● **TASK PROMPT**
I'd like the full listing transcribed exactly, with no images included.

● **DATA FOR THE TASK**

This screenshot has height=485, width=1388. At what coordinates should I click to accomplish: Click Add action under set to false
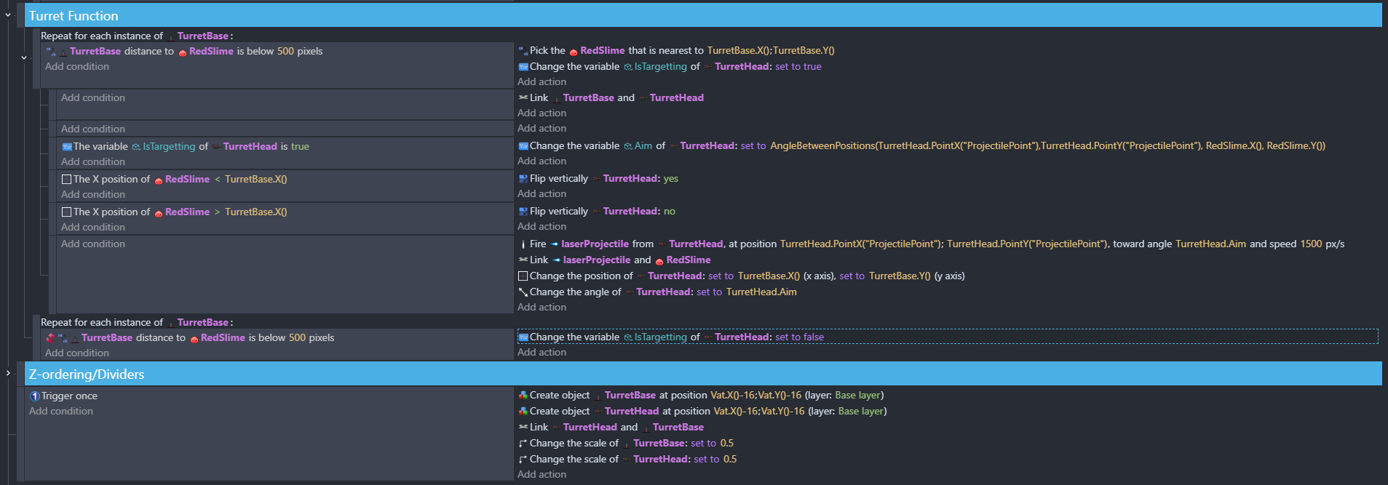click(x=542, y=353)
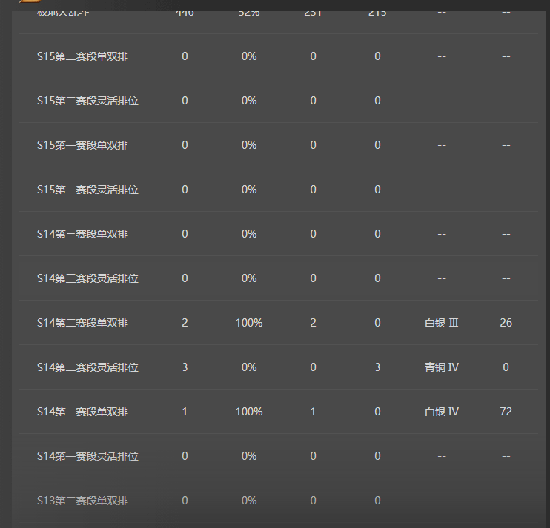Click the S14第二赛段单双排 row label
Screen dimensions: 550x528
(x=82, y=323)
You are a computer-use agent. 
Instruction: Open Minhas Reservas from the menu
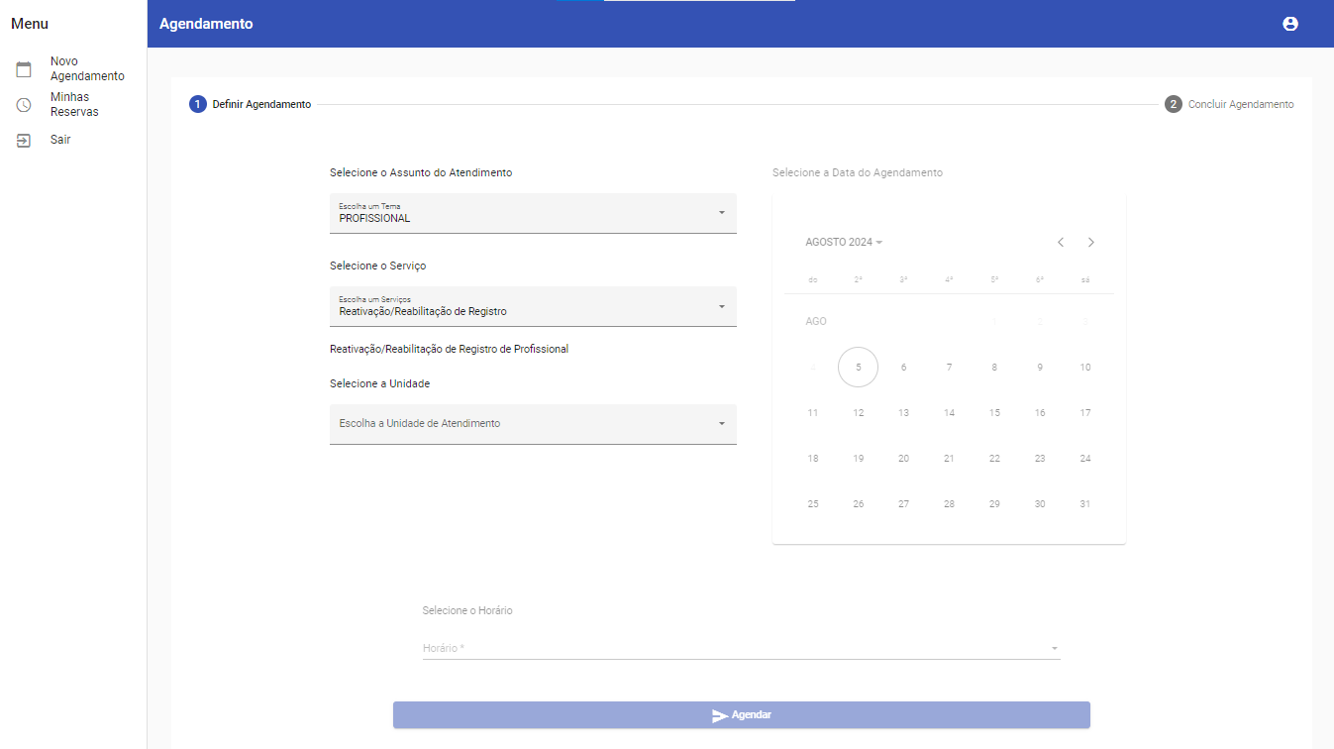pos(74,105)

● **ANSWER AREA**
This screenshot has height=485, width=1388. At what coordinates should I click to accomplish: Click Add action under set to false
click(x=542, y=353)
Click the S14第二赛段单双排 row label
Screen dimensions: 550x528
(x=82, y=323)
You are a computer-use agent. 
Instruction: Open Minhas Reservas from the menu
pos(74,105)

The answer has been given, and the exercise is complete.